# What the exercise asks
From the court opinion, extract the stretch from "Galveston County, Texas" through "dire.  We affirm.", copying it word for word.

[Source passage Boundary: Start]

David Ronald Roland v. State

CourtCourt of Appeals of Texas
DecidedJanuary 28, 2010
Docket14-08-00290-CR
StatusPublished

This text of David Ronald Roland v. State (David Ronald Roland v. State) is published on Counsel Stack Legal Research, covering Court of Appeals of Texas primary law. Counsel Stack provides free access to over 12 million legal documents including statutes, case law, regulations, and constitutions.

Bluebook
David Ronald Roland v. State, (Tex. Ct. App. 2010).

Opinion

Affirmed and Memorandum Opinion filed January 28, 2010.

In The

Fourteenth Court of Appeals

NO. 14-08-00290-CR

David Ronald Roland, Appellant

v.

The State of Texas, Appellee

On Appeal from the 122nd District Court

Galveston County, Texas

Trial Court Cause No. 07CR0672

MEMORANDUM OPINION

Appellant David Ronald Roland appeals his conviction for aggravated sexual assault of a child, claiming in a single issue that he was denied effective assistance of counsel by his trial counsel’s failure to object to an improper commitment question in voir dire.  We affirm.

I.  Factual and Procedural Background

Appellant was charged by indictment with the offense of aggravated sexual assault of a child, to which he pleaded “not guilty.”  At voir dire, the trial court spoke with the venire panel about the presumption of appellant’s innocence and the State’s burden to prove all of the elements of the charged offense beyond a reasonable doubt.  During voir dire, the State proposed a scenario to venire members involving a child-complainant who had been sexually assaulted in which no DNA and no medical injuries were discovered; the State asked venire members if they would be able to convict an accused based only on a child-complainant’s testimony of the offense if the venire members believed the child’s testimony.  One venire member indicated that she expected to see other evidence, such as DNA evidence, if the scenario involved an infant complainant who could not speak.  The State responded with the following statement and question of the venire members, of which appellant now complains on appeal:

So in that situation, I can understand where you would say, I need more.  It’s not good enough that you just say that this child has been sexually assaulted.  She can’t even tell us.  But what I want to make sure that everyone is clear on is the law says that if one person tells you that it happens and you believe that person, that’s what is crucial to the law.  If you believe that person and that person can testify to all the facts, you can convict on that one person alone.  The key is that you have to believe that person.  So if a child gets up there let’s say, six, seven, eight, nine, and that child tells you who did it and where it happened, what happened, what it felt like, what he or she did afterwards; and you believe that child the law says that’s enough.  And I want to know:  Can you follow the law?  It might not be a law that you agree with, sir or you agree with; but that is the law.  Can you follow it?

[Source passage Boundary: End]
[Listed records Boundary: Start]

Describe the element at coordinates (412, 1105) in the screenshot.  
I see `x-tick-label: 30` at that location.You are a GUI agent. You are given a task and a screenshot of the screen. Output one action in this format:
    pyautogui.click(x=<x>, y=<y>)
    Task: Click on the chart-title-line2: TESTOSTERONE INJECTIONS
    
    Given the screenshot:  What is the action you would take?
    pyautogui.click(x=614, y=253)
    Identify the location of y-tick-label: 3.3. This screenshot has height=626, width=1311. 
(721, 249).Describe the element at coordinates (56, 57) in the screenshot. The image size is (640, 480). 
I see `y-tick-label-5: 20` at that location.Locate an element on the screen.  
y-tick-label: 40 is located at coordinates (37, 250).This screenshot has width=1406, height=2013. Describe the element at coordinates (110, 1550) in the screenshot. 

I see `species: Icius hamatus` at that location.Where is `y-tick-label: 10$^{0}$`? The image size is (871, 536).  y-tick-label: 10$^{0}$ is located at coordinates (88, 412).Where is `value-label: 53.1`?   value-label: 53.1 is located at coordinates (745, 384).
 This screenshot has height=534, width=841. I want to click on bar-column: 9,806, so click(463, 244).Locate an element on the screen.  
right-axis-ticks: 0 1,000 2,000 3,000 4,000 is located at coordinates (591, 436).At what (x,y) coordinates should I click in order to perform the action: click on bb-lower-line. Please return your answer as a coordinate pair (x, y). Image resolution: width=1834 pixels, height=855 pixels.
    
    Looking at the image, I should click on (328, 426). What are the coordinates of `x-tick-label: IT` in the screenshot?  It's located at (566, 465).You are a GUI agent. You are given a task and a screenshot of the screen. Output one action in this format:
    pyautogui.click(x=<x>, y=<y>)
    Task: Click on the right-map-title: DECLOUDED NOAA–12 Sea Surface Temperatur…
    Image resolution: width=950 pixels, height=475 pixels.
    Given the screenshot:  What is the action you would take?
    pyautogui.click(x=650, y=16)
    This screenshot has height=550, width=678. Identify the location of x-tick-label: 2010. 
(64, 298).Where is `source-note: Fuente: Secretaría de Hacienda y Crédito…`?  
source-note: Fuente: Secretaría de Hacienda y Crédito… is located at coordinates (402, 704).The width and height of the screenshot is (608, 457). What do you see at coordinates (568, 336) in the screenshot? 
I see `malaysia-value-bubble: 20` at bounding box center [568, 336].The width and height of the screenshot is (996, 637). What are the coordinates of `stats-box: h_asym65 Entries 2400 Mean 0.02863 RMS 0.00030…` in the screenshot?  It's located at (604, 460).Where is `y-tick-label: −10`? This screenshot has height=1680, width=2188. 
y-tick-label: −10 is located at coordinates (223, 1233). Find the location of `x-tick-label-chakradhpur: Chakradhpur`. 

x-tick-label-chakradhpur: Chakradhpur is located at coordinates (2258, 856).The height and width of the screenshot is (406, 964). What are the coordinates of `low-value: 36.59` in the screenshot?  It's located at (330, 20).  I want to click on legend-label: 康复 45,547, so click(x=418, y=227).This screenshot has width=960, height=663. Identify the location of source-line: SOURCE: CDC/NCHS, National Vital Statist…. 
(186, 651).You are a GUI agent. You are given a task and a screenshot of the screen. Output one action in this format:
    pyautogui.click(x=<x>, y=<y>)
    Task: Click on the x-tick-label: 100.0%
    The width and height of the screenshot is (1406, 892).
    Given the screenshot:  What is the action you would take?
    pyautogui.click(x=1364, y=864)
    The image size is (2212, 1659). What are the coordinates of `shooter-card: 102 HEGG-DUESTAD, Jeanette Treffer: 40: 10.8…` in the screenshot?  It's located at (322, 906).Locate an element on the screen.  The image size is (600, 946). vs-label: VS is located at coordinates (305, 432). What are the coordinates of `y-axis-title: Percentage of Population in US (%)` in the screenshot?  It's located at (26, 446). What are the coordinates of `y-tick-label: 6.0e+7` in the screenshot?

[Listed records Boundary: End]

# Result below
Galveston County, Texas

Trial Court Cause No. 07CR0672

MEMORANDUM OPINION

Appellant David Ronald Roland appeals his conviction for aggravated sexual assault of a child, claiming in a single issue that he was denied effective assistance of counsel by his trial counsel’s failure to object to an improper commitment question in voir dire.  We affirm.